Grimes, Miss Anthropocene

Grimes’ highly anticipated follow-up to 2015’s Art Angels is a 10-track concept album about “the anthropomorphic goddess of climate Change.” According to the singer, “Each song will be a different embodiment of human extinction as depicted through a Pop star Demonology.”

FEB. 28

Caribou, Suddenly

It’s been a long time since we were graced with a new Caribou record, but the follow-up to 2014’s Our Love is finally coming at the end of next month. In a statement, Dan Snaith said single “You and I” was a good representation of the album’s vibe as a whole. “‘You and I’ was one of the first tracks on the album that I started, and one of the last tracks I finished; it existed in some form or other throughout the whole arc of making the record,” he said. “It also captures a lot of what the record, and the title of the album, are about — the track changes suddenly and unpredictably, and it is about a change in my life that happened out of the blue.”


Moses Sumney, græ

Moses Sumney’s new double-album græ — the follow-up to his excellent Aromanticism — will be released in two parts. The first part will be released digitally in February, with part two dropping (along with the full physical album) on May 15.


Swamp Dogg, Sorry You Couldn’t Make It

This cult soul legend’s follow-up to 2018’s Love, Loss and Auto-Tune features a slew of impressive collaborators. It’s produced by Poliça’s Ryan Olson and features guest appearances from Jenny Lewis, John Prine, Bon Iver’s Jusin Vernon, Sam Amidon and Poliça’s Channy Leanagh. You can hear Lewis, Vernon and Leanagh on its first single, “Sleeping Without You Is A Dragg,” above.


Alanis Morissette, Such Pretty Forks in the Road

Hot off of the 25th anniversary of her iconic Jagged Little Pill album (and the new Broadway musical centered around said album), Alanis Morissette returns with her first new studio LP since 2012’s Havoc and Bright Lights. It’s shaping up to be a big summer for the singer: in addition to the new record, she’ll be hitting the road with Garbage and Liz Phair in June.


The Strokes, TBA

At their New Year’s Eve show in Brooklyn, Julian Casablancas and company confirmed the news that fans can expect a new Strokes record in 2020, telling the crowd, “We’ve been unfrozen, and now we’re back.” They also debuted a new song, “Ode to the Mets” during the set, which you can see footage of here.

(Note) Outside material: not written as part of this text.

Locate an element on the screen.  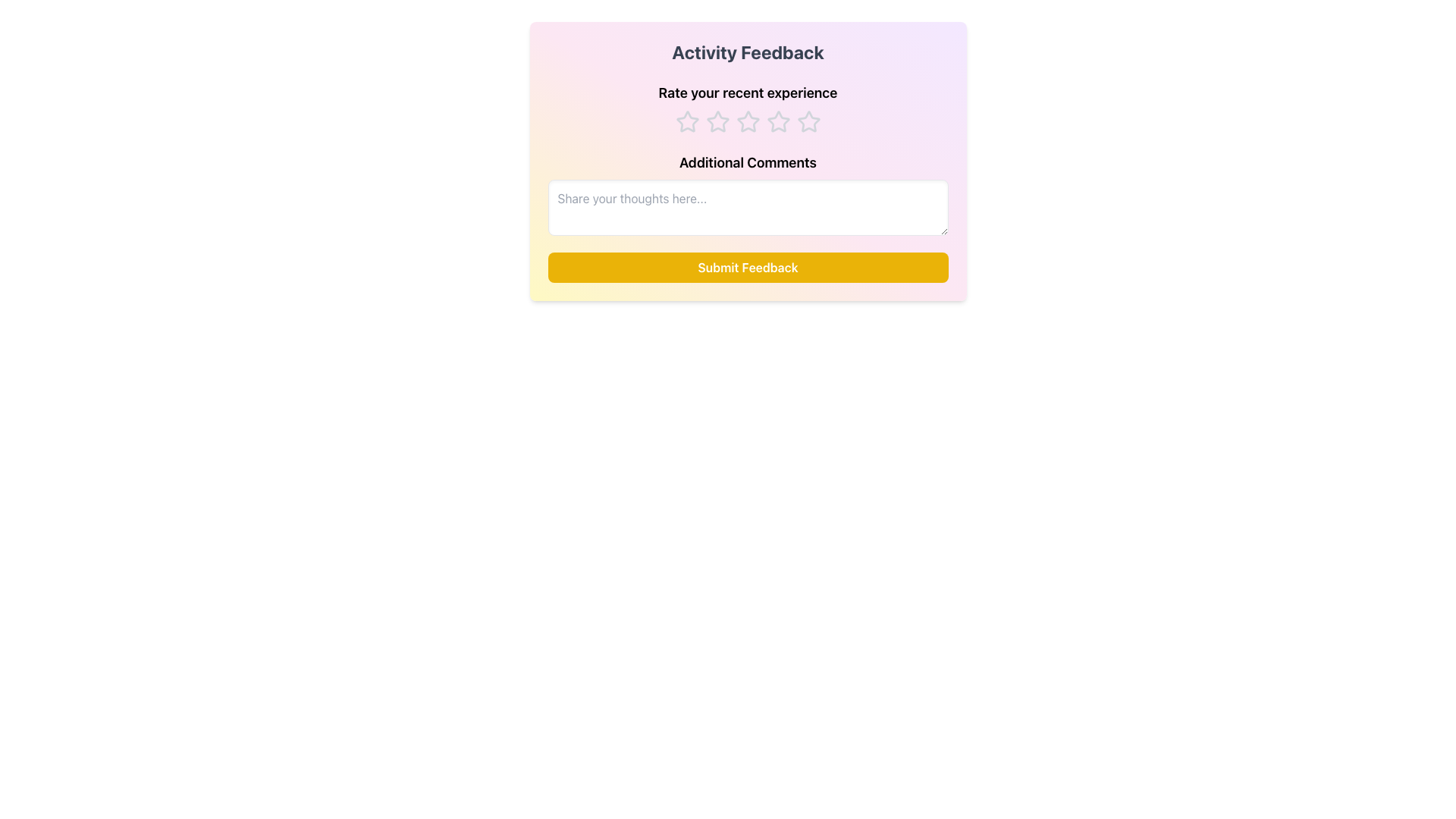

Lana Del Rey, White Hot Forever

It’s been less than a year since Lana Del Rey released her critically acclaimed Norman F—-ing Rockwell, but she’s already hard at work on a follow-up that she promises could be released sometime in 2020. Back in August of last year, she told the Times of London that the album is already partially done. “I’ve already written parts of it,” she said. “It’s called White Hot Forever. I feel like it probably will be a surprise release sometime within the next 12 or 13 months. I’m really excited right now. I don’t want to take a break.”

Best Coast, Always Forever

There’s no word yet on when this year fans can expect Bethany Cosentino and Bobb Bruno’s first album in five years to be released, but based on their tour dates, we’d say Q1 is a safe bet. The duo dropped its first single “For the First Time” back in November and will celebrate the 10-year anniversary of their debut, Crazy For You, this year.


There aren’t many details about SZA’s followup to 2017’s Ctrl yet, but on Friday, the singer responded to a fan’s inquiry on Twitter about her next album by promising it’d be out at some point this year.

Fiona Apple, TBA

Back in September, Fiona Apple gave a rare interview to New York magazine, where she promised that a follow-up to 2012’s The Idler Wheel… would be out “early 2020.” “It’s probably its own thing,” she said. “But I don’t know how to articulate that. It’s like, if you’ve been working out every day for a month and then nobody sees you, they see the difference, but if you’ve been doing it all the time, you don’t really see the difference. I can’t really know the growth or the evolution or anything like that in what I do, because I’m in the middle of it.”

Matt Berninger, Serpentine Prison

The National frontman Matt Berninger announced his debut solo album back in October via Instagram, revealing that the project is produced and arranged by the legendary Booker T. Jones. There’s currently no release date, but Berninger promised “more about it soon,” adding that he’s “the luckiest man in the universe.”